02008-07-13 | Uncategorized | 0 comments

David Byrne Journal
The playbill refers to the piece as both a monument and a tombstone, since music in this genre couldn’t really develop any further. With this opera, the end of the road had been reached: like a Finnegan’s Wake of classical music, an aesthetic and formal investigation was carried to it’s logical — and some might say ridiculous — extreme. Joyce’s novel is just about as unreadable as this music is, for many, almost unlistenable.

And later he writes this:

Having closely observed the behavior of New York’s downtown, avant-garde music scene for a few decades, I can say that this impulse is not limited to academic classical composers.
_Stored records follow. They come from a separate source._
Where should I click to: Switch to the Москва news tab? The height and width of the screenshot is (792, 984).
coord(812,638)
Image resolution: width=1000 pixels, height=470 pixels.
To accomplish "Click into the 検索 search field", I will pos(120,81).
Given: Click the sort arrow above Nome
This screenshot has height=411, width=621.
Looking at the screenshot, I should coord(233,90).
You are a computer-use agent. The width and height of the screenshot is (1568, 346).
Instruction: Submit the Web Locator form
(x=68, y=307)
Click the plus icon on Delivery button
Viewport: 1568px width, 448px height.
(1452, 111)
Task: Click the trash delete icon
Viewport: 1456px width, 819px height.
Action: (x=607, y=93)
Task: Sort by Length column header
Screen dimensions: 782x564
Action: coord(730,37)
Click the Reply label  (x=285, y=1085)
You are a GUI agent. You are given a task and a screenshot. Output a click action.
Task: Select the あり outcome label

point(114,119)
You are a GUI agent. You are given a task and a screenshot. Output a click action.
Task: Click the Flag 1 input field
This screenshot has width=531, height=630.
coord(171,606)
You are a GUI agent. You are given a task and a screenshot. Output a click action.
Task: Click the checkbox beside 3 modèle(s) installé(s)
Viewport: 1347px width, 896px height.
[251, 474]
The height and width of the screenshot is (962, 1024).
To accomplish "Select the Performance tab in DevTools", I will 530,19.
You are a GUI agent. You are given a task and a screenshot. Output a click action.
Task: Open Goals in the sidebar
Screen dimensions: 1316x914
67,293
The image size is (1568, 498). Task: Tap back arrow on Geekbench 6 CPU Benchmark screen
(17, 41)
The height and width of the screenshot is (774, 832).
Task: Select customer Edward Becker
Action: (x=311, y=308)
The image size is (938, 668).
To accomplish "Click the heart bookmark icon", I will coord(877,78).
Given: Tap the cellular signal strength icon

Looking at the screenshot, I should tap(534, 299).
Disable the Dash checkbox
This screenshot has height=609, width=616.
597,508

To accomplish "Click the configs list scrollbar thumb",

There are many musicians and composers of experimental works who seemingly compete for the title of most obscure and most difficult for the listener, and even record collectors like to play along. In this world, any trace of popularity, however slight, is distasteful and to be avoided at all costs. Should a work become unexpectedly accessible, the artist must then follow the piece with something completely perverse and disgusting, encouraging members of the new, undesired audience to walk away shaking their heads, leaving behind the core of pure and hardy aficionados. This is elitism of a different sort.

I think this is not limited to musicians and composers of experimental works. In the sixties Jazz began a movement called Free Jazz that had audiences leave the Jazz Clubs and return to their LPs of Swing.